Sizing the Market for Contract Manufacturing

Measuring the size of the market for contract manufacturing services requires a careful hand.
Nov 07, 2012
Volume 8, Issue 11

Jim Miller
How big is the market for contract- manufacturing services? PharmSource gets that question more than any other. Published estimates of market size vary widely and often seem to be exaggerated or inflated.

Measuring the market

Determining the size of the contract-manufacturing market is a methodological challenge. The biggest obstacle is the fact that most CMOs are either privately owned and do not report their financial results or are part of larger corporations that usually do not break out their CMO revenues in their financial reports. Although good research can overcome some of these problems, determining market size ends up requiring some amount of "guesstimation."

Another methodological problem is defining what is included as "contract manufacturing." Many published reports are unclear about what they are measuring, which can lead to widely divergent market-size estimates. Understanding a given market size estimate requires that the reader and user fully appreciate what is being measured. Some of the dimensions that must be considered are discussed below:
  • Which products are included in the market? The definition can include prescription products, over-the-counter (OTC), and nutritional products. Although prescription and OTC products are both governed by drug GMPs, nutritional products often are not, so the market dynamics and participants tend to be different, albeit with some overlap.
  • Is the product being manufactured proprietary to the client or is it generic? Some estimates of the contract-manufacturing market appear to include generic APIs, which are really commodities that can be bought by any company looking to manufacture a generic or OTC drug. There also are generic or OTC drug products that the manufacturer licenses to a customer to be packaged under the customer's name, the so-called "private label" business. By contrast, pure contract manufacturing involves a CMO manufacturing an API or drug product using the client's proprietary process or proprietary formulation.
  • What regulatory standards must be met? Many manufacturers in emerging markets offer contract manufacturing, but they do not operate under North American, Western European, or Japanese regulatory standards. These companies are competing in a different market and under a different set of terms than manufacturers that meet higher regulatory requirements.

Given the potentially broad dimensions of the CMO industry, users of market-size data must be clear about the applicability of the data they are using. PharmSource recently published its own estimate of the size of the dose CMO market, Dose CMOs by the Numbers—2012 Edition. We measured the market for contract manufacturing of a client's formulation under FDA, Western European, or Japanese GMP standards and built our estimate based on extensive research of company revenues and revenue modeling.

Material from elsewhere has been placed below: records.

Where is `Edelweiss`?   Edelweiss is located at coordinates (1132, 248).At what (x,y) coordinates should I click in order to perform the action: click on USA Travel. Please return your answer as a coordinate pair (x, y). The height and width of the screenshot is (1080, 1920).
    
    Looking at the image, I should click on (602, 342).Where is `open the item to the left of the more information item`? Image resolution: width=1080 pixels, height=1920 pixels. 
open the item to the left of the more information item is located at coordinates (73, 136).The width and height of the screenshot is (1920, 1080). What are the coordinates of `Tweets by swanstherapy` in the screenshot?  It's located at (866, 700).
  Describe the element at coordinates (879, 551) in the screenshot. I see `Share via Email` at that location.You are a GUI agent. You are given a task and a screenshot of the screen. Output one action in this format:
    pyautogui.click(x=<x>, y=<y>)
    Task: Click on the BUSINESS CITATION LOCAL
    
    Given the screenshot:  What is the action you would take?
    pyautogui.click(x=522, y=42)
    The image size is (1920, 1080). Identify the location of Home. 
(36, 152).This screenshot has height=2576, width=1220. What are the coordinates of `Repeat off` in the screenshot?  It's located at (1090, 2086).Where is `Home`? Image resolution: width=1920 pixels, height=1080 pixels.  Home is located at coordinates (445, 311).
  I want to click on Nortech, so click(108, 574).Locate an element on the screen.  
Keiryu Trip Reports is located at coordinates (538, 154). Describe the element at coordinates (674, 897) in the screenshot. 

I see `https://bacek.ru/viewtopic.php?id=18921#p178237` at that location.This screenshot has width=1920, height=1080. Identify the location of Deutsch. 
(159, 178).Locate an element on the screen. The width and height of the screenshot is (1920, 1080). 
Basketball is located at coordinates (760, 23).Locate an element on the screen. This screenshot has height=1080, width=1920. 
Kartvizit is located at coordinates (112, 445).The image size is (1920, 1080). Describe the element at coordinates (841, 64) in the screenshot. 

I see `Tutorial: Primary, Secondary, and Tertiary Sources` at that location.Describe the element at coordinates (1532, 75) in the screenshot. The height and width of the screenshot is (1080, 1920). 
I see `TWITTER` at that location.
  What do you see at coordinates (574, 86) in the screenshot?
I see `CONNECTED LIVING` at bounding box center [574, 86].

We (PharmSource) arrived at a contract-dose manufacturing market size of $13.7 billion in 2011. That was up 7% from 2010, but that growth rate includes revenue from facilities that became contract-manufacturing sites during the year after they were acquired by CMOs from biopharmaceutical/pharmaceutical companies. The organic growth rate (i.e., the growth of revenues at facilities that were in CMO networks in 2010) was 6%. We estimate that overall, dose CMOs accounted for 22% of the biopharmaceutical/pharmaceutical industry's dose-related cost-of-goods in 2011.

Of course, size and growth are not the only dimensions that matter for the health of the industry. Contract-dose manufacturing suffers from overcapacity, especially for solid-dose forms, and the intense competition to sell capacity means that only a minority of dose CMOs make reasonable profits. Further, global biopharmaceutical/pharmaceutical companies continue to show a strong preference for building captive manufacturing, shutting CMOs out from some of the most attractive segments of the market.

We continue to believe that a consolidation of the industry will happen sooner rather than later, driven by developments in the broader economic and financial environment. When that happens, the industry may not be so big or growing at the same rate, but it will be getting healthier.